[SUPPLIED DATA — start]

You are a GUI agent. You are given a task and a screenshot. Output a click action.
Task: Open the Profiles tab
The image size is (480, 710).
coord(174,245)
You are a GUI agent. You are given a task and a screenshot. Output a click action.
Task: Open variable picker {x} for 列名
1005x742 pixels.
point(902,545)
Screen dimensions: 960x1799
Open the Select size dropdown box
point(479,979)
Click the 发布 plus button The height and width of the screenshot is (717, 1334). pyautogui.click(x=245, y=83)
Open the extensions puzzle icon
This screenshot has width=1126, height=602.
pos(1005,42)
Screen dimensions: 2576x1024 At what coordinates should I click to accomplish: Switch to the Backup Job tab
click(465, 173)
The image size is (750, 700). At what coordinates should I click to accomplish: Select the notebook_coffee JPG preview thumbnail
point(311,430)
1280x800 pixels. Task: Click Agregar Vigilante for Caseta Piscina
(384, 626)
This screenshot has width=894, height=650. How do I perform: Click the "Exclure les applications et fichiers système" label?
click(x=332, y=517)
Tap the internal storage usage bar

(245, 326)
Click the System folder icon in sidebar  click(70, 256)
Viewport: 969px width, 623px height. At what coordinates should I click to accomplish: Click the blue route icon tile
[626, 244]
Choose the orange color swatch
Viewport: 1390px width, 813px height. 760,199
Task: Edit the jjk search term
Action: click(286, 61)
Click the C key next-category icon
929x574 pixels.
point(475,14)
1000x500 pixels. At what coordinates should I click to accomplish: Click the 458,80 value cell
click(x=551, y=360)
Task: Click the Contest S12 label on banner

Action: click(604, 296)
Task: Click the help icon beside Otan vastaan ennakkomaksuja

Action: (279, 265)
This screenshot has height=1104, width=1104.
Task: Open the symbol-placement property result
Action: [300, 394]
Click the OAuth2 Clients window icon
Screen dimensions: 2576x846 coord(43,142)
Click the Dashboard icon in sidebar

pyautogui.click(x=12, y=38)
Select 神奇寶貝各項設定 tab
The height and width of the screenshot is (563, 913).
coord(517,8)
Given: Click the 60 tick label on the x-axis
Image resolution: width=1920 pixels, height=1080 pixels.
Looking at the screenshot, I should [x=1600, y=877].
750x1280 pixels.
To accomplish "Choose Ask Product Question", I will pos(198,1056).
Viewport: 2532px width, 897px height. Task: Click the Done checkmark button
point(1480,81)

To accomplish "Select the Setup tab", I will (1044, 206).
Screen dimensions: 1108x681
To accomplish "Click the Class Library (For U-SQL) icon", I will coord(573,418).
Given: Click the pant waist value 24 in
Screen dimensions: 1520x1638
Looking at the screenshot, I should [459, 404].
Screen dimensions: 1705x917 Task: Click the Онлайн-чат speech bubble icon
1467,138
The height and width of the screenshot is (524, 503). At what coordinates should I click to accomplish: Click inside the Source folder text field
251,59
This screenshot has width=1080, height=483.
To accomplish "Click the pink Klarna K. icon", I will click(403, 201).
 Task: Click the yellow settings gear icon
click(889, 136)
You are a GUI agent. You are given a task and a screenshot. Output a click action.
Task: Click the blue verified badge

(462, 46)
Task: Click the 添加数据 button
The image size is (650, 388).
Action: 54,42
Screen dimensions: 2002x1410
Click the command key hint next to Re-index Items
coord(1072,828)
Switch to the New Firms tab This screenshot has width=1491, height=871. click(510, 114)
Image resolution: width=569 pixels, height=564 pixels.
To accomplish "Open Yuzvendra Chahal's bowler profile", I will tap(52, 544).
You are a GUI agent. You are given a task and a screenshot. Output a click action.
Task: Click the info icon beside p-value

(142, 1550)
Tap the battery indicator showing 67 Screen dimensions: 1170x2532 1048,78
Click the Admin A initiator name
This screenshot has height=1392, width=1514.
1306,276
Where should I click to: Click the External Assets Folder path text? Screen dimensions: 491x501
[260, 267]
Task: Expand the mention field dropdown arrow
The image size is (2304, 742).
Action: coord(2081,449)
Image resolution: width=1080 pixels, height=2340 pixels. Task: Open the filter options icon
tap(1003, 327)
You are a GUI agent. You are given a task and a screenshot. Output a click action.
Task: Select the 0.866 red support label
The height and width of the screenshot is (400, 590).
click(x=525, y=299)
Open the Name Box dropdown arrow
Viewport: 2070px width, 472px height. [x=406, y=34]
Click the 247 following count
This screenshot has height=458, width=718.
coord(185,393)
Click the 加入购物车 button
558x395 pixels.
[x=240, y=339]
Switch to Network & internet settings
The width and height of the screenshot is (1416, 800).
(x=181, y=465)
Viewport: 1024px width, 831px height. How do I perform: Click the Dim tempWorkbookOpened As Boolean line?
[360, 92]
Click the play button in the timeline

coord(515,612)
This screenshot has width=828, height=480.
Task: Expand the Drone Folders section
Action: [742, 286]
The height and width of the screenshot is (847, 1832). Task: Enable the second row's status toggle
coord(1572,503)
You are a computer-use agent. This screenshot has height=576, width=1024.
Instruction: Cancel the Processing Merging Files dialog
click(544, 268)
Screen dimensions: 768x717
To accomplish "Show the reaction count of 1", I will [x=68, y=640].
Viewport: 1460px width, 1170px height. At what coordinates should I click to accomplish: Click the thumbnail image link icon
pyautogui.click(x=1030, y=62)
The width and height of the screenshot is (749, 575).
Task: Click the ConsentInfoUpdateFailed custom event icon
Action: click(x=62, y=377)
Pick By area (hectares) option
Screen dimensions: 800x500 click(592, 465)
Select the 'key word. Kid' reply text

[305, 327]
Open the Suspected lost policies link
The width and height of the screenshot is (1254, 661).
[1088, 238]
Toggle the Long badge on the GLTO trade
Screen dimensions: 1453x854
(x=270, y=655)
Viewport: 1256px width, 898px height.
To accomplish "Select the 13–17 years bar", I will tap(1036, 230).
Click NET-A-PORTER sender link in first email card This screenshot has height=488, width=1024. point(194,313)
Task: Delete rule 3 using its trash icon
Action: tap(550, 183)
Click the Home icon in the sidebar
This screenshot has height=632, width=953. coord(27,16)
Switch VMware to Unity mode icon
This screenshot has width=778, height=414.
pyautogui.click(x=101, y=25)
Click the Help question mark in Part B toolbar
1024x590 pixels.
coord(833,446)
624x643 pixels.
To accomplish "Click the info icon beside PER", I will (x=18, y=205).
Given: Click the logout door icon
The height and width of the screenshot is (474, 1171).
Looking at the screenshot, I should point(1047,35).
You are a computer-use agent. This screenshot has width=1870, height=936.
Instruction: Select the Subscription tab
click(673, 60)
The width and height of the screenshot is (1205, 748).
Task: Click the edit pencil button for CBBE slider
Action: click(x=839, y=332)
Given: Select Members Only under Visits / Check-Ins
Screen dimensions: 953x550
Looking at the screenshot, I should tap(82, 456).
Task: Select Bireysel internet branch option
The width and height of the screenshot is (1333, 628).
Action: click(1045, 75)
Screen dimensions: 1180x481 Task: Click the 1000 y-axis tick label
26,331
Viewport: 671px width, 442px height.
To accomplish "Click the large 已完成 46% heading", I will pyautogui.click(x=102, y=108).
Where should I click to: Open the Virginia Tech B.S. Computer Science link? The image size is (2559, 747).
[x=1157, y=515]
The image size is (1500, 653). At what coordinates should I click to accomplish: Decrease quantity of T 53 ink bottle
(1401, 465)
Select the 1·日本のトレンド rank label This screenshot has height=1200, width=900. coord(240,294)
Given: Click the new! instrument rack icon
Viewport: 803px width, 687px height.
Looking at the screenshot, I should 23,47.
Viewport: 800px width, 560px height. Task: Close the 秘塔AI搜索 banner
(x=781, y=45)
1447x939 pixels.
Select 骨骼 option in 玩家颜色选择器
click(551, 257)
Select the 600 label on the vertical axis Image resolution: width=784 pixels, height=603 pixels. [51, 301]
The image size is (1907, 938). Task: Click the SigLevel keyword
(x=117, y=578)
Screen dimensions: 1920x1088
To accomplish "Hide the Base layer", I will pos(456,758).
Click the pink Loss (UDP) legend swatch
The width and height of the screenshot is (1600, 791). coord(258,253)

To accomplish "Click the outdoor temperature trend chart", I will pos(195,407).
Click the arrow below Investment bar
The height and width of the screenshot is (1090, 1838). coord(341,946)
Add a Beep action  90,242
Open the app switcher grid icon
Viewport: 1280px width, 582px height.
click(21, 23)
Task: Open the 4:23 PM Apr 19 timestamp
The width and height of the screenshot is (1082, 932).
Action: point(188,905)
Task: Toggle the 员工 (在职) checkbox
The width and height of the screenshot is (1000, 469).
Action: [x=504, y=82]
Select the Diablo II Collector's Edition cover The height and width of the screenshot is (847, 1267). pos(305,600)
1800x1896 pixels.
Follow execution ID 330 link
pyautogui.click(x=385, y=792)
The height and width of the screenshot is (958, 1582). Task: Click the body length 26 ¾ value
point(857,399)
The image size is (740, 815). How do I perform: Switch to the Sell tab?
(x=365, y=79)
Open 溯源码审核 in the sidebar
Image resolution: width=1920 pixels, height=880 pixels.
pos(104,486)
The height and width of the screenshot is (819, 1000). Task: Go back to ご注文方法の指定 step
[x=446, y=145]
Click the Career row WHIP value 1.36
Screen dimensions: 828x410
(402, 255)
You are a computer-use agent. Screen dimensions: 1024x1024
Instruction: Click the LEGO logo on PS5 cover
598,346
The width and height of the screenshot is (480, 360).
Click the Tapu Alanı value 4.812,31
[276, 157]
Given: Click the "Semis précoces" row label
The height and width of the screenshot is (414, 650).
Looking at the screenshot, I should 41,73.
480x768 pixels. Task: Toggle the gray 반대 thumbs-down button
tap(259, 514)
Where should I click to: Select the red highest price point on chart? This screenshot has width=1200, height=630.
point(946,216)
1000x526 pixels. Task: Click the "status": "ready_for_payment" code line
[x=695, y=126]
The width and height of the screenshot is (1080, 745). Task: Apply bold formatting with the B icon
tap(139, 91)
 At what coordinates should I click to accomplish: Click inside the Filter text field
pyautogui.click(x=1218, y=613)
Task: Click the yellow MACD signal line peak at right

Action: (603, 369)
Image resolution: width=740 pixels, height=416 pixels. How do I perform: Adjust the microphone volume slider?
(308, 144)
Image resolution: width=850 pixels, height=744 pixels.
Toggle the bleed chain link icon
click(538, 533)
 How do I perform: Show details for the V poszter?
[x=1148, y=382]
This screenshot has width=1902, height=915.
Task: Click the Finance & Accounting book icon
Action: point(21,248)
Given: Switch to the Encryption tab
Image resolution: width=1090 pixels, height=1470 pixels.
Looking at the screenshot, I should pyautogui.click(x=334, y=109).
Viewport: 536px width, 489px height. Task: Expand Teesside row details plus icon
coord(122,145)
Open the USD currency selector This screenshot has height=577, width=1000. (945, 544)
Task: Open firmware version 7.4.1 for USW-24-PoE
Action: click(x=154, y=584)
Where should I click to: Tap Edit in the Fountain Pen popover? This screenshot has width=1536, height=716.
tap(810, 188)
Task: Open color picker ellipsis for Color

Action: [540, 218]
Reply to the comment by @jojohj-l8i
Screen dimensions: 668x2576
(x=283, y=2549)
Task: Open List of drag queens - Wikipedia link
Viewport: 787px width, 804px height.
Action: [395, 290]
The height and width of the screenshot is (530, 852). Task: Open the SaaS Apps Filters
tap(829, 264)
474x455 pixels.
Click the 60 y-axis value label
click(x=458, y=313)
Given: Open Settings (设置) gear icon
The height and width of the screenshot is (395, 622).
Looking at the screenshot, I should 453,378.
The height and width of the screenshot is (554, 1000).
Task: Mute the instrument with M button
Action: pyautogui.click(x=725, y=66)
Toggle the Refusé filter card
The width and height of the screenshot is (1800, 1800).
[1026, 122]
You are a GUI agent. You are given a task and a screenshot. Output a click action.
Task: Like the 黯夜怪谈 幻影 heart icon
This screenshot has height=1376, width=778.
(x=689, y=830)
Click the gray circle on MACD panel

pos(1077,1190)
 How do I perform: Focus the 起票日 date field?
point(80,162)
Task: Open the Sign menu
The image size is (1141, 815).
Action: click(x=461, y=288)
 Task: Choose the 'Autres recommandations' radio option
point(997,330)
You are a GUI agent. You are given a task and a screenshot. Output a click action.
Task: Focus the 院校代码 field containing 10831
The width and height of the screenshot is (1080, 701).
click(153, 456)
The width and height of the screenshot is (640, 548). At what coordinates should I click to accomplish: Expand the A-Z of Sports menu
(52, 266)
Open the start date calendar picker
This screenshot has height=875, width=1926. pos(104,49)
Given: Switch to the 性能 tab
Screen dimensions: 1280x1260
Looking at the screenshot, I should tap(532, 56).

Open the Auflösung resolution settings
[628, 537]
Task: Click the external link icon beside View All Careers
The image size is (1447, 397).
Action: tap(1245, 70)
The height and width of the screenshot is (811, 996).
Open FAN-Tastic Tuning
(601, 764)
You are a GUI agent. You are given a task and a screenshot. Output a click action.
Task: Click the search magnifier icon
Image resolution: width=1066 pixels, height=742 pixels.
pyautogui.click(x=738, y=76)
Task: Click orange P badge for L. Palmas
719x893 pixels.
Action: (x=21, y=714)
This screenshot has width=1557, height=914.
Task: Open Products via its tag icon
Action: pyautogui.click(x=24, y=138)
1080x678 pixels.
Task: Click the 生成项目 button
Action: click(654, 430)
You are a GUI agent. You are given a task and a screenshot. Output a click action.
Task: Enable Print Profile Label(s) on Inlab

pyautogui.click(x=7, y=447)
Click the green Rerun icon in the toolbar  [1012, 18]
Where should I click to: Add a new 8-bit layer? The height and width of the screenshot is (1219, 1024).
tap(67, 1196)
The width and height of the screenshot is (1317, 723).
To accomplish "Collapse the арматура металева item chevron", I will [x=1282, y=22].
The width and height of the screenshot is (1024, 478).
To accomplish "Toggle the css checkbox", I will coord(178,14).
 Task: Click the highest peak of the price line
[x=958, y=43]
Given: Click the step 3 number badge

[SUPPLIED DATA — finish]

THE TASK ▸ Copy exactly the lines from the one with "The width and height of the screenshot is (1024, 478)." through the last line of the material, keeping both ends.

EXERCISE RESULT ▸
The width and height of the screenshot is (1024, 478).
To accomplish "Toggle the css checkbox", I will coord(178,14).
 Task: Click the highest peak of the price line
[x=958, y=43]
Given: Click the step 3 number badge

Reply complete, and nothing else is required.